I am an elementary education major as well. I am currently working with a third grade digital class. Monitoring them independently has its challenges because in our class there are 41 students. Due to the sizes of the classes the county has created the position of a long-term sub to assist the classroom teacher. That is my role. In my role I monitor the students on zoom while the lead teacher is teaching, I answer questions in the zoom chat box, and monitor the assignments being turned in as we go through the day.

Our county uses EClass as its digital classroom platform and it allows us to see when, how long, and how many times a student has logged in. I have also heard of teachers using the application called Class Dojo and it also helps with communication to parents. I think depending on the class size and the age of the students makes a big impact on being able to monitor and get the kids engagement. It is also important to remember to control what you can control and not to get frustrated with the distance. It is hard not to get upset when we have the same kids not logging in and falling behind, and as a teacher I get sad and frustrated with my inability to connect with those students. Having great communication with parents early on is key. I would also say having a regular schedule that stays consistent is very important as well. 

 

Sorry that might be more than you were looking for. Going in I thought my role would just be monitoring the students and I have learned it is so much more than that.

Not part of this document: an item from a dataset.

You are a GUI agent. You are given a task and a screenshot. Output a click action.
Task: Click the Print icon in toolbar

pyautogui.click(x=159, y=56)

Kali Kells Kali Kells 20 Points

Hello! 

I am a fourth-grade teacher. This year we are back in person, but I spent the entire last school year teaching virtually. For me monitoring students and keeping them on task started with keeping them engaged. When kids are in our classroom we have total control of their learning environment their only distraction is typically other students. When our students are learning from home their list of possible distractions is endless. I combated that by mandating that each child had to have a quiet learning space in their home where they did their learning every day. For some kids, this was just sitting at the kitchen table for others they cleaned out a corner in their playroom or living room. I even had a few setup shop in the closet of their bedrooms. It didn't matter where they were as long as they had a spot to sit that wasn't curled up in bed or on the couch. After ensuring everyone had a space to learn we set our schedule and routine. 

I began the school year with 48 kiddos in my virtual classroom. First, I split my kiddos into two groups so my actual live sessions were smaller. My day was basically split into two parts. One group would be asynchronous while the other was in a Google Meet class with me.  We had the same schedule starting the first week of school until the end of school. I made sure that their schedule was posted EVERYWHERE. I sent a digital and physical copy of their schedule to their parents and scheduled reminders to go out via Remind the first few weeks. I made sure all my students and all my parents knew when their kids were supposed to be online and when they were supposed to be doing work. This helped ensure that all of my kids were actually online when they needed to be making it easier to monitor them. 

The next thing I did was increase my formative assessments. Every assignment we did had some sort of exit slip. I traded in my Google Slides for Peardecks, created oodles of Kahoots, and fashioned hundreds of Google Forms. Every time we finished something asynchronous or synchronous we did a formative. All of these tools provided me with instant feedback, this allowed me to know as soon as one part of my lesson was done who was and was not paying attention.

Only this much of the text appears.